Puisse cette nouvelle crise être le catalyseur de la montée en puissance d’une véritable politique européenne en matière de migration qui ne se limite plus à traiter dans l’urgence les problèmes sécuritaires mais s’attaque véritablement aux racines du mal en étroite concertation avec les pays tiers, d’origine et de transit.

[1] 700 migrants se sont noyés au large des côtes libyennes le 18 avril 2015.
[2] « Elle a été conçue selon trois phases : la phase 1 était destinée à améliorer la compréhension du modèle économique des trafiquants et passeurs ; la phase 2, en cours, a pour but, d’abord en haute mer puis dans les eaux territoriales, de procéder à l’arraisonnement, à la fouille, à la saisie et au déroutement des embarcations soupçonnées d’être utilisées pour le trafic illicite de migrants ; la phase 3 sera l’occasion de prendre toutes les mesures nécessaires à l’encontre de ces embarcations et des ressources connexes, y compris en les éliminant ou en les mettant hors d’usage, sur le territoire libyen, au moyen d’opérations spéciales et amphibies limitées et temporaires » (Rapport Assemblée Nationale N°3563 du 9 mars 2016).
[3] Le coût de la traversée par migrant est de l’ordre de 500 à 1 000 €. Le passeur s’assure avec une centaine de passagers un chiffre d’affaire d’environ 75 000 € pour de frêles embarcations. Ce chiffre peut atteindre 480 000 € avec l’utilisation de grosses embarcations. « Pour les villes portuaires, ce trafic représente au moins la moitié de la production de richesses. Les revenus totaux tirés de l’exploitation de la misère des migrants ont été estimés, pour 2015, à 4,5 milliards d’euros, soit plus du tiers du PIB libyen » (Rapport Assemblée Nationale N°3563 du 9 mars 2016).
[4] Convention Internationale sur la Sauvegarde de la vie humaine en mer (Safety of life at sea) de  1974.
[5] Search and Rescue.
[6] « Le lieu sûr est un emplacement où les opérations de sauvetage sont censé́es prendre fin. C’est aussi un endroit où la vie des survivants n’est plus menacée et où l’on peut subvenir à leurs besoins fondamentaux (tels que des vivres, un abri et des soins médicaux). De plus, c’est un endroit à partir duquel peut s’organiser le transport des survivants vers leur prochaine destination ou leur destination finale. » (§ 6-12) « Les circonstances peuvent dans chaque cas être différentes. [Le] Gouvernement responsable [a] la latitude nécessaire pour traiter chaque situation au cas par cas tout en garantissant que les capitaines de navires qui prêtent assistance sont dégagés de leur responsabilité́ dans un délai raisonnable et avec le minimum d’impact sur le navire. » (§ 2-6).

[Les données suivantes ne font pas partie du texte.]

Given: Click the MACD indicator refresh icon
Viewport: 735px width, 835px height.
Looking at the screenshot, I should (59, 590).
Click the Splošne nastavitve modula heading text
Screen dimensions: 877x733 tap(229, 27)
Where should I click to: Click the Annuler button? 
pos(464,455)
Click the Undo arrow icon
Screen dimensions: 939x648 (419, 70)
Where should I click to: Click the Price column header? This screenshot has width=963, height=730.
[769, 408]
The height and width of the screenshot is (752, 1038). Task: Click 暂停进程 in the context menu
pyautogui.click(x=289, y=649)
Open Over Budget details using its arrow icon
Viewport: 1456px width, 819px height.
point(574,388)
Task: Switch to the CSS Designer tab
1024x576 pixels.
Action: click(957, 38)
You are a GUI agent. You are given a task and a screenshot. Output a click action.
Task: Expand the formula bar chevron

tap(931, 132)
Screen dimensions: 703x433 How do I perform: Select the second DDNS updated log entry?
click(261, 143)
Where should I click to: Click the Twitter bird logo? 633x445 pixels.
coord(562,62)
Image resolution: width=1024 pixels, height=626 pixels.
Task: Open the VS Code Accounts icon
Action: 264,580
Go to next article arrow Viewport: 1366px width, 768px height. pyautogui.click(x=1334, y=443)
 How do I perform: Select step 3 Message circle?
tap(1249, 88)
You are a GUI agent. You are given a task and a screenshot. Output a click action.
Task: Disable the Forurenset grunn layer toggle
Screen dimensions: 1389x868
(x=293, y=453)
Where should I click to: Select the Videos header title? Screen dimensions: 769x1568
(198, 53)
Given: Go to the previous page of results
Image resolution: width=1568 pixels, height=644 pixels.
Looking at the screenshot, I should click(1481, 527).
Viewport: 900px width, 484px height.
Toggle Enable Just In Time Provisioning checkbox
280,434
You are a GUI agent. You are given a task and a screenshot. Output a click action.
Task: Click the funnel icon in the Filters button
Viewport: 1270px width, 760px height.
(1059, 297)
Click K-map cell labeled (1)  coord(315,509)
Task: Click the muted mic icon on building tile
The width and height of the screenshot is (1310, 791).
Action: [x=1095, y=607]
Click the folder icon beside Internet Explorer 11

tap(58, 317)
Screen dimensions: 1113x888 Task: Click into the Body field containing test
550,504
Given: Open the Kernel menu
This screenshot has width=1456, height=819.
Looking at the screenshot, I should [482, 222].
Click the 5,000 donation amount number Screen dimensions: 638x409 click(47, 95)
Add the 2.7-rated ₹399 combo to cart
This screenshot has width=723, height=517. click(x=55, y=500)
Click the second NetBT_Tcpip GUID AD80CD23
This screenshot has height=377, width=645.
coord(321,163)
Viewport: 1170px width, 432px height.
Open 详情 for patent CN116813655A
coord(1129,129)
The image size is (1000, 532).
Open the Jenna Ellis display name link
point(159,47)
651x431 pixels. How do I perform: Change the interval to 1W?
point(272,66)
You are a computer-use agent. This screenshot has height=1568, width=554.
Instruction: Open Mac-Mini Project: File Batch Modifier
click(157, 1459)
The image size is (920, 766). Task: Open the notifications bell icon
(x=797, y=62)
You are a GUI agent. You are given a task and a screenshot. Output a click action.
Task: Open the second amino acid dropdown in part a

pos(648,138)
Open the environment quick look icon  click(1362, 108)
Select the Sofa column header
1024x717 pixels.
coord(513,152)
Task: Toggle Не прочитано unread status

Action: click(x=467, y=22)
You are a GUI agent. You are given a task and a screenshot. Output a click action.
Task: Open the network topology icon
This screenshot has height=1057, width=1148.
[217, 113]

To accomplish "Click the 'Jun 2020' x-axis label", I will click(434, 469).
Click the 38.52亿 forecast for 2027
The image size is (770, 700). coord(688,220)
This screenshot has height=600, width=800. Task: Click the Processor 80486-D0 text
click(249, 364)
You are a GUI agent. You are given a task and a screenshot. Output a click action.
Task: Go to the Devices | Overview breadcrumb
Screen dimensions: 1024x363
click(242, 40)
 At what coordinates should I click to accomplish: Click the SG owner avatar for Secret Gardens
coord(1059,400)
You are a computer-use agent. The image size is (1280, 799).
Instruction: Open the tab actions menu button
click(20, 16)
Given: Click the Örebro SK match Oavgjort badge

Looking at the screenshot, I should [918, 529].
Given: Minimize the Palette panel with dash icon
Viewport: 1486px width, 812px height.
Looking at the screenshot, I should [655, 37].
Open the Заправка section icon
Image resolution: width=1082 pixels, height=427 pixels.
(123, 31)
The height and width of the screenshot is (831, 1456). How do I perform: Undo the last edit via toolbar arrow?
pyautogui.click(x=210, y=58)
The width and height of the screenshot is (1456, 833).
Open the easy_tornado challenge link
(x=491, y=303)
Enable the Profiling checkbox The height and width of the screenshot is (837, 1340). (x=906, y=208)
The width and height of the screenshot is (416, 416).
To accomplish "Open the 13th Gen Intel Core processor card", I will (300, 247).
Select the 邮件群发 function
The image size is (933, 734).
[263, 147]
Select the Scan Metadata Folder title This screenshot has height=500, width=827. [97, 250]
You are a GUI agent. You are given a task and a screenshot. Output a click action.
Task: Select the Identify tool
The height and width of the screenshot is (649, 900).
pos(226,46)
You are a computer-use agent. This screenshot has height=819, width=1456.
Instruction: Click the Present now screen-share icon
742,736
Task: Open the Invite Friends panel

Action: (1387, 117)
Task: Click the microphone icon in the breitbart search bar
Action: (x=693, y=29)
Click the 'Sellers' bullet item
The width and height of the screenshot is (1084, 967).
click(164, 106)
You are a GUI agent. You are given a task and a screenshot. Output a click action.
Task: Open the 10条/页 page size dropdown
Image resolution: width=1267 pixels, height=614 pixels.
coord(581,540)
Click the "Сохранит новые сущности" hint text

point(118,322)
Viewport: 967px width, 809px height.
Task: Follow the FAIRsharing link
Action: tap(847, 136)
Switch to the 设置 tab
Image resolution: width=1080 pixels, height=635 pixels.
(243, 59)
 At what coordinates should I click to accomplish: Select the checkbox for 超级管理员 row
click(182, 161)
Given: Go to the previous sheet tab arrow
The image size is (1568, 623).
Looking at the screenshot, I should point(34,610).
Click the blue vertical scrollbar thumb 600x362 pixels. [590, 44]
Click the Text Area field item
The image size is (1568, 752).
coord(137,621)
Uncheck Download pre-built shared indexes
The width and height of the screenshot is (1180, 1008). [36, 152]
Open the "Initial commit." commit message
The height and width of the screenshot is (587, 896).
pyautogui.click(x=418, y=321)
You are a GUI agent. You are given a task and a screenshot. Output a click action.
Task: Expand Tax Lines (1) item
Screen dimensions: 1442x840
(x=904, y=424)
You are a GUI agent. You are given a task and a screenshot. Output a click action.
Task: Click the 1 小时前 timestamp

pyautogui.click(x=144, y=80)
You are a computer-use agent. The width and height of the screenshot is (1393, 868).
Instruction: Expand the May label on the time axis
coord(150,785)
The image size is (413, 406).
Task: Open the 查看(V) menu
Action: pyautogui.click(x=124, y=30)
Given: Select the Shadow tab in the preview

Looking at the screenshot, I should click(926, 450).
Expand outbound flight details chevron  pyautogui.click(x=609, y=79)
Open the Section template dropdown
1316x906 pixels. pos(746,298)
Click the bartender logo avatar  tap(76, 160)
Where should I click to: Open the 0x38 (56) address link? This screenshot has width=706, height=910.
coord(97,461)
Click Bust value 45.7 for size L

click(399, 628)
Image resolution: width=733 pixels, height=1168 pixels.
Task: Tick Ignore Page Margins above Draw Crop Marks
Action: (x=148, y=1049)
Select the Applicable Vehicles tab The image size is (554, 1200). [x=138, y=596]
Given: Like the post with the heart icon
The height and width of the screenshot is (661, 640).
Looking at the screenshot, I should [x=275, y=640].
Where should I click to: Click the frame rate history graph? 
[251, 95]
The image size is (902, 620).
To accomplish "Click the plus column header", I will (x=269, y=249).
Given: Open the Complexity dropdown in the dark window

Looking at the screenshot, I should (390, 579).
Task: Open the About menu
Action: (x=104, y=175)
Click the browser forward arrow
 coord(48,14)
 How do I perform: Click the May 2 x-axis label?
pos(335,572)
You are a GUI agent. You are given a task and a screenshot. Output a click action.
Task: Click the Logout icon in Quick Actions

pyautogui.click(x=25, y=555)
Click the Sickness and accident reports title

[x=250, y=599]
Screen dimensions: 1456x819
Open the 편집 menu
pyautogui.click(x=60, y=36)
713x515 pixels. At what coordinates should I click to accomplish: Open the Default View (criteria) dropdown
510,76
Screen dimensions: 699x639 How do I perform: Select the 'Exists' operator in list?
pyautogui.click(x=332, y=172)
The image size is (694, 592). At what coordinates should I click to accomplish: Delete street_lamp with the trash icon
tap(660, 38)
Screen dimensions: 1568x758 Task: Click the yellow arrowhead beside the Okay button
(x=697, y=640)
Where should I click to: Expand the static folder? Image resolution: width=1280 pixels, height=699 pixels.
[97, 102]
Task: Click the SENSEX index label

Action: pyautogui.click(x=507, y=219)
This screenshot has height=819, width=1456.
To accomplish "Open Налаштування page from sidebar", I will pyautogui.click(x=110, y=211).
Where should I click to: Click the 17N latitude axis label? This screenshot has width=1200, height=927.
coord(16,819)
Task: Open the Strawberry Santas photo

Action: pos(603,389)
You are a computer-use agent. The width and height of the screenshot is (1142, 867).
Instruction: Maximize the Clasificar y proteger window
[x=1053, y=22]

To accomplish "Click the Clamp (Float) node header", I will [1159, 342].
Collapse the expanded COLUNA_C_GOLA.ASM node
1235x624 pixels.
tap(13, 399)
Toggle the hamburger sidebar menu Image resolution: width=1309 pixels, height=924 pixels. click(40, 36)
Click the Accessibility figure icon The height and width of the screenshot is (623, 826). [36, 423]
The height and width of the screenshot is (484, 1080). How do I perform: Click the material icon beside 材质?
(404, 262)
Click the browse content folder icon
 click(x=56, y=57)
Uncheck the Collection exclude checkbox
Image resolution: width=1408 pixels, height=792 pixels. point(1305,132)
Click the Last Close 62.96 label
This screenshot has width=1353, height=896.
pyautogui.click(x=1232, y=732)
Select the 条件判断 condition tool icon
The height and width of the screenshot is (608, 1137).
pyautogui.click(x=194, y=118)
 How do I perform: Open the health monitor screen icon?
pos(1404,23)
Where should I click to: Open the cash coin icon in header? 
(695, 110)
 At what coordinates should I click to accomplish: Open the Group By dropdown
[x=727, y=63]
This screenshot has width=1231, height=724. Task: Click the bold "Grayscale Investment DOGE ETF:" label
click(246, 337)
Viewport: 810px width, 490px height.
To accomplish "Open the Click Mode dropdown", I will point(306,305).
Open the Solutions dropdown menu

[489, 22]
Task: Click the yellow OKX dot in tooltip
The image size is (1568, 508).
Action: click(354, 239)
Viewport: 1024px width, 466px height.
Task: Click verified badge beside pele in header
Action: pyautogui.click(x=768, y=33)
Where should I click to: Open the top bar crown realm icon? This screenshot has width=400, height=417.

[7] Le règlement européen dit « Dublin III » du 1er janvier 2014 détermine l’État membre de l’UE responsable d’examiner une demande d’asile en vertu de la Convention de Genève (art. 51).
[8] Le gouvernement italien n’a pas hésité à interdire l’accès à ses ports à son propre navire garde-côtes, le Diocitti, qui avait 177 personnes secourues à son bord. Suite à ces faits, une enquête a été ouverte le 25 aout contre le premier ministre Mattéo Salvani pour séquestrations de personnes, arrestations illégales et abus de pouvoir.
[9] L’Etat responsable d’une zone SAR doit s’assurer qu’une assistance est fournie à toute personne en détresse en mer sans discrimination c’est-à-dire sans tenir compte de sa nationalité, de son statut, ni des circonstances dans lesquelles celle-ci a été trouvée.
[10] « La nécessité d’éviter le débarquement dans des territoires où la vie et la liberté́ des personnes qui affirment avoir des craintes bien fondées de persécution seraient menacées est à prendre en compte dans le cas de demandeurs d’asile et de refugies récupères en mer. » (§ 6-17).